*Data to examine*
◇ ◇ ◇

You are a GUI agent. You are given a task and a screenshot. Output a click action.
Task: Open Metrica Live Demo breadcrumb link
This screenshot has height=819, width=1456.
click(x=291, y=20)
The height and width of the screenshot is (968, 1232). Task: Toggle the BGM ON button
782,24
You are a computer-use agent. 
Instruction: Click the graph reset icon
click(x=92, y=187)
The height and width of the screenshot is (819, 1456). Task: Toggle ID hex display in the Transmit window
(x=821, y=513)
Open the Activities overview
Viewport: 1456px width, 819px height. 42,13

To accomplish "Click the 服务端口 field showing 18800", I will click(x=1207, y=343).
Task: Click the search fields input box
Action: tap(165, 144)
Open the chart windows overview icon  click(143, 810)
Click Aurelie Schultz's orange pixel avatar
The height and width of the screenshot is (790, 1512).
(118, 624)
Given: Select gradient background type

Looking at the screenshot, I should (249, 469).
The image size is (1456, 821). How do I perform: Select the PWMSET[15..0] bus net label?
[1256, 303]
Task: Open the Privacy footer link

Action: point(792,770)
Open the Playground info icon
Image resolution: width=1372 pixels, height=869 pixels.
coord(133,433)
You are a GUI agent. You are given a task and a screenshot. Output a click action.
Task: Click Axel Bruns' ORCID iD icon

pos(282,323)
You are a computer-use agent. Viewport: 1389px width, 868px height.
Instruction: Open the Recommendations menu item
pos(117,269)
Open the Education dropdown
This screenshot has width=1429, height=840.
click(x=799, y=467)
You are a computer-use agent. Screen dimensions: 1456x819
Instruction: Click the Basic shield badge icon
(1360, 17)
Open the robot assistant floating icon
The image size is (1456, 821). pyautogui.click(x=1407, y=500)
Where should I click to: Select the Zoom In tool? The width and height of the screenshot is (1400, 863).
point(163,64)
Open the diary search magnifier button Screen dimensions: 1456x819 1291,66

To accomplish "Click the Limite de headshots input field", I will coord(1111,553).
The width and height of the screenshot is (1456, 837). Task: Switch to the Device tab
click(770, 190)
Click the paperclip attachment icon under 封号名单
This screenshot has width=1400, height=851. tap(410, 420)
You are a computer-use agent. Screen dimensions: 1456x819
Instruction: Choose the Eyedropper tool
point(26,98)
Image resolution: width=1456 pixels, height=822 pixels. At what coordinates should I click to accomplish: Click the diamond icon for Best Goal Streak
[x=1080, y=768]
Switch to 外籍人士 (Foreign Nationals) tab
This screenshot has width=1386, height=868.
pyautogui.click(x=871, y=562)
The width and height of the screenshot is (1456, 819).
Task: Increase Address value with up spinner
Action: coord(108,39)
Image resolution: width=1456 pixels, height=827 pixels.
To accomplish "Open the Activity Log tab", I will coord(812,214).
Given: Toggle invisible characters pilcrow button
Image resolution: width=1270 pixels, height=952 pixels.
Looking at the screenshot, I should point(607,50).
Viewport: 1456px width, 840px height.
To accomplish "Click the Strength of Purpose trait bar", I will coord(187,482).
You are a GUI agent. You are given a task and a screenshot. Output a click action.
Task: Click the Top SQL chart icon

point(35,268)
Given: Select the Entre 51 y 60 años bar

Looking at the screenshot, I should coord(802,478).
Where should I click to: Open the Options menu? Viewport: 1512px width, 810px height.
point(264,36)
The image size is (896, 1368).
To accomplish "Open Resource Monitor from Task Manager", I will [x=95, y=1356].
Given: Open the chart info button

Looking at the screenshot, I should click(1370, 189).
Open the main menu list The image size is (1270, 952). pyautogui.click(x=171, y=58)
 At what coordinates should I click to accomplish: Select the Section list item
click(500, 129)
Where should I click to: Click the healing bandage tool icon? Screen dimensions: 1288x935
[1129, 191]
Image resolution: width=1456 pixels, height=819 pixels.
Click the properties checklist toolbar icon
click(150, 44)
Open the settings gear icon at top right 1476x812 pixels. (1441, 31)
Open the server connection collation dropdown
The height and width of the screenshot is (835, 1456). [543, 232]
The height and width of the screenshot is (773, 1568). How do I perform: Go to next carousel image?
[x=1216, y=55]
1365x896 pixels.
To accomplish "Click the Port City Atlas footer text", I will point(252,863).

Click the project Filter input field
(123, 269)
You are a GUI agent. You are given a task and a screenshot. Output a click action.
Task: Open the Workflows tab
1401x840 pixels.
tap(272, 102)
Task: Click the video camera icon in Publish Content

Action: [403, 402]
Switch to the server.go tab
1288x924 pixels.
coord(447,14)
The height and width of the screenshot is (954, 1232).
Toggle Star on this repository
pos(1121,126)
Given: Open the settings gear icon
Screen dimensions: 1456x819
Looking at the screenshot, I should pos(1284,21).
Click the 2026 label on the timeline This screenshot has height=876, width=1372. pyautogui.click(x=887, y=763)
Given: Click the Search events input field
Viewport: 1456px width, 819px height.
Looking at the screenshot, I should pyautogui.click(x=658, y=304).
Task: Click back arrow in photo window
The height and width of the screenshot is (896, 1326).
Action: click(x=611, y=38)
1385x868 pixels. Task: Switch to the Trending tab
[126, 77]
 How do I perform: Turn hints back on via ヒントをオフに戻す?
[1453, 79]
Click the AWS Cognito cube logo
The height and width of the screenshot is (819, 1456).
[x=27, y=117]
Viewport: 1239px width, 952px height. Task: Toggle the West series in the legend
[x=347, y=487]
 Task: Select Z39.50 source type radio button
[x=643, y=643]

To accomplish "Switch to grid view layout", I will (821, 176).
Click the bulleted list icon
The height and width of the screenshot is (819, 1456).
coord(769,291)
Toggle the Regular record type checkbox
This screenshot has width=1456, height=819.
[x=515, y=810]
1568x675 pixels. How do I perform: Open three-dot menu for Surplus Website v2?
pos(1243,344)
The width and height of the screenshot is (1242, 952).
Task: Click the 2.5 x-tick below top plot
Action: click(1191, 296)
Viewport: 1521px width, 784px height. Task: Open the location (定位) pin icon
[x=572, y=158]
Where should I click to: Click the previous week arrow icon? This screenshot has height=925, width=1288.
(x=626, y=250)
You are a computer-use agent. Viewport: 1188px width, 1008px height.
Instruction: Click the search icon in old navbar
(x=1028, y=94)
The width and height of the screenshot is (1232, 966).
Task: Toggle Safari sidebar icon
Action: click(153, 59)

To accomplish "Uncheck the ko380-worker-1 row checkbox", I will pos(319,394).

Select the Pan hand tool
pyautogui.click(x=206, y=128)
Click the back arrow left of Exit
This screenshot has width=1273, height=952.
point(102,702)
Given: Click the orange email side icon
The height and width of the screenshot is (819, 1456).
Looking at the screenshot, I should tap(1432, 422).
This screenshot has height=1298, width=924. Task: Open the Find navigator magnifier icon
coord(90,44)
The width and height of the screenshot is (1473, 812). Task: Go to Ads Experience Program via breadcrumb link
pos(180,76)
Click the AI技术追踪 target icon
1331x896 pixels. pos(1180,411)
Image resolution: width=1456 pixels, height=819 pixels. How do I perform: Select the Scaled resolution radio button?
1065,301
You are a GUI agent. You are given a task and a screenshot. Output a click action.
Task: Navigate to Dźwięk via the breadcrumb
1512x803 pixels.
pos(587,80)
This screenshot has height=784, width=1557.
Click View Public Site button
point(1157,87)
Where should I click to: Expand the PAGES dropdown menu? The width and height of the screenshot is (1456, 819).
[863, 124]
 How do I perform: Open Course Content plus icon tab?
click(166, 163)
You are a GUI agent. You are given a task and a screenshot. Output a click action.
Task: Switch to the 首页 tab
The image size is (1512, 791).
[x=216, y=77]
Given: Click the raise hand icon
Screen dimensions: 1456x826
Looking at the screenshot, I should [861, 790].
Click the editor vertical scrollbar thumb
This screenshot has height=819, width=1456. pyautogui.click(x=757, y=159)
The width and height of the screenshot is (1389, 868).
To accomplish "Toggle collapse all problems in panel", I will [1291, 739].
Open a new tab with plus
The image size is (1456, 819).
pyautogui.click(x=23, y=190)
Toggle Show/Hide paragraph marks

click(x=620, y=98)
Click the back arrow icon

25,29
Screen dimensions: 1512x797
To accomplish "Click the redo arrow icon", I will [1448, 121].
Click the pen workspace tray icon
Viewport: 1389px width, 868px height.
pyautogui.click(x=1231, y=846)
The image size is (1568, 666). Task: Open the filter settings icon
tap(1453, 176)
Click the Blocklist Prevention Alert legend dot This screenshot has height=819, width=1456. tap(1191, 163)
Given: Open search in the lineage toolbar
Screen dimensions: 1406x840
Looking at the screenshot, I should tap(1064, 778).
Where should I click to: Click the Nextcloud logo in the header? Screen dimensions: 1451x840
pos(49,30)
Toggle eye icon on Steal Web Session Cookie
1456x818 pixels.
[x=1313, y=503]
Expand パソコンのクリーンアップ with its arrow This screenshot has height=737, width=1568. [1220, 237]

◇ ◇ ◇

*Your assignment*
Taking the records above as input, show every line in which the word "orange" is present.

*Result*
Click Aurelie Schultz's orange pixel avatar
Given: Click the orange email side icon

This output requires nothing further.